Overall, preannouncement activity is also proving to be upbeat with 565 companies posting positive outlooks in July and August so far, versus 426 negative forecasts during the same period.
Among companies offering strong outlooks this week were technology services company Electronic Data Systems Corp. (EDS) and pharmacy benefits manager Caremark Rx Inc. .
But disappointments included diversified manufacturer Tyco International Ltd. (TYC), which cut its outlook for the year, and Time Warner Inc. (TWX), after the world's largest media company posted earnings below expectations.
"We saw a pretty strong earnings season and a lot of companies reported to the upside," said John O'Brien, head of trading at KeyBanc Capital.
Of the 436 Standard & Poor's 500 companies that have reported so far, 304 have beaten analysts' expectations, more than four times the number of companies that missed estimates.
"But we saw some disappointing same-store comps, which is worrying," O'Brien added. "Also, oil prices heading back up is a concern."
Nearly 60 percent of the July sales reports released Thursday from the retail chains came in below market forecasts.
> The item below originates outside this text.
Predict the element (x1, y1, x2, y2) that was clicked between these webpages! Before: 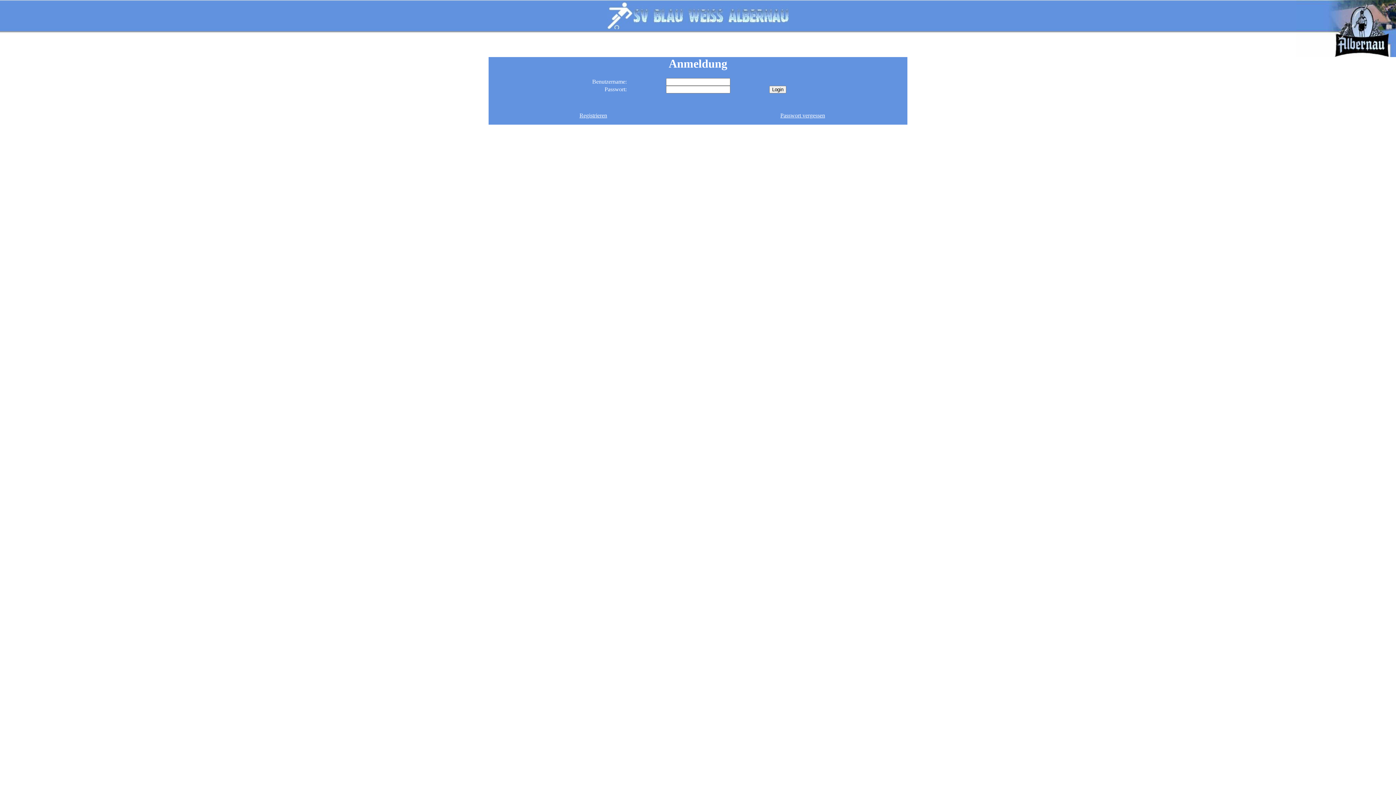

Retail sales are a broadly watched measure of consumer spending, which represents a bulk of U.S. economic activity.
Friday, crude oil for September delivery settled at $62.31 a barrel, up 93 cents, and not far below the record $62.50 hit on Wednesday on the New York Mercantile Exchange (search). Problems at several refineries stirred concerns about supply.
Higher oil prices are considered bad for corporate profits because they raise energy costs and curb consumer spending.